A man with laurels of silver hair emerged from the shadows with a smile. His name, he told me, is Yousef Zalatimo.
In 1855, while deployed as an Ottoman soldier in Lebanon, Mohammad Zalatimo developed a love for baking. The hobby led to him marry a baker’s daughter, and the couple soon moved to Jerusalem where together they practiced their shared love for baking. After experimenting with different recipes, they perfected a modified version of the mutabak, an Arabic breakfast pastry consisting of buttered phyllo, goat cheese, and confectioners’ sugar.
The couple opened a shop at the entrance to the Church of the Holy Sepulchre in 1860. Every Sunday, lines would form as people exited the church from morning mass hungry for breakfast. On Fridays, worshippers would eat the pastry on their way to pray. The market stall became so synonymous with the mutabak pastry that it was locally referred to as “Zaltomeeh” in honor of the Zalatimos.
Over the years the souk, surrounding streets, and portions of the church were rebuilt. Even with the city transforming around them, the Zalatimos and their next of kin held onto their spot in the market. Because the space is considered by officials to be an archaeological site, the Zalatimos are not permitted to perform any cosmetic changes to the façade. Aside from a few small adjustments such as swapping their stone hearth for a gas oven, very little has changed for the bakery in the past 158 years. The Zaltomeeh is still cooked on the same handmade copper plates that it was in 1860. While the copper was once easily serviced within the Old City, the Zalatimos must now take their plates to one of the last metal workers in the region, almost 20 miles away in Hebron.
For well over a century, the Zaltomeeh pastry has been stuffed with jibneh baladi, a Bedouin cheese produced in the West Bank. The rustic goat cheese is first dried, then salted, and after a brief aging is sweetened. Following recent restrictions on dairy products made in the West Bank coming into Israel, the Zalatimos are often forced to compensate with a similar cheese produced in Tel Aviv. (Youssef assured me his customers know the difference.)
The entire Zalatimo Empire grew out of the Jerusalem store front. The expansive family now runs 12 major retail locations in Jordan alone, and manages a major mail order and wholesale business. Some of Yousef’s first memories are of being a toddler and standing on his tiptoes to see the crisped mutabak steaming on the shop’s counter. Now 58-years-old, by keeping the Jerusalem shop in business, he is officially the guardian of Zalatimo Sweets’ spiritual fountainhead.

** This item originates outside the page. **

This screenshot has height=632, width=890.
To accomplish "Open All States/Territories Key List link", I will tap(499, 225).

Each mutabak is made fresh to order, and begins with the rolling of the phyllo against a stone counter. Yousef then whips and thins the dough to the point of transparency, after which he tosses in a dollop of cheese and folds the package to resemble an oversized, origami fortune teller. The bundle is brushed with butter, placed onto the copper tray, and thrown into the oven.

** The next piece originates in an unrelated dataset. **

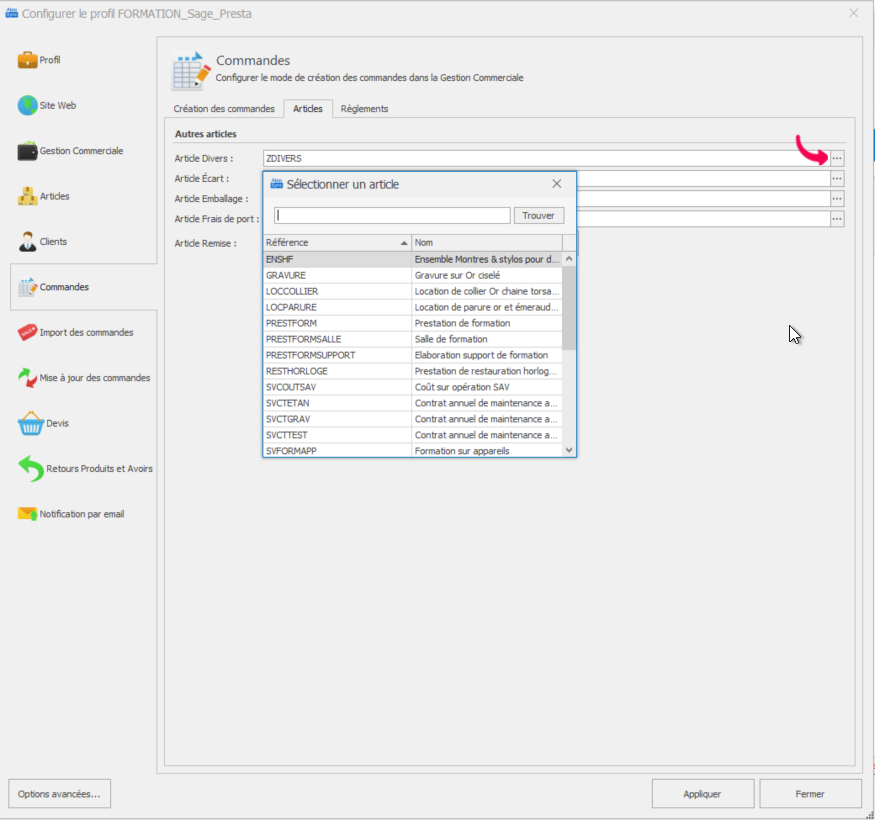Image resolution: width=875 pixels, height=820 pixels.
Task: Open the Profil section briefcase icon
Action: coord(27,60)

Ten minutes later, Yousef pulls out the steaming golden brown pastry. He ceremoniously anoints it with confectioners sugar and cuts it into fours. The crisp buttery dough mixing with the melted cheese is profoundly sublime; it presents a nuanced departure from the far sweeter baklava varieties found at most shops. (It’s not cheap, either—tourists be warned. But it does taste precious, to an almost magical extent.)
“We will always hold onto this shop,” Yousef told me when I told him that I knew Dania. “It is not just important to our family, it is also important to Jerusalem. Anyone here will tell you that there are two things you must eat when you visit the Old City. First you have to find the best ka’ak bread, and then for dessert, you must visit the oldest bakery in the world and eat the Zaltomeeh.”
Taking Yousef’s advice to heart, I realized it was time to go and search the market for some proper ka’ak. However it seemed only right to order a second Zaltomeeh to share with Yousef in Dania’s honor.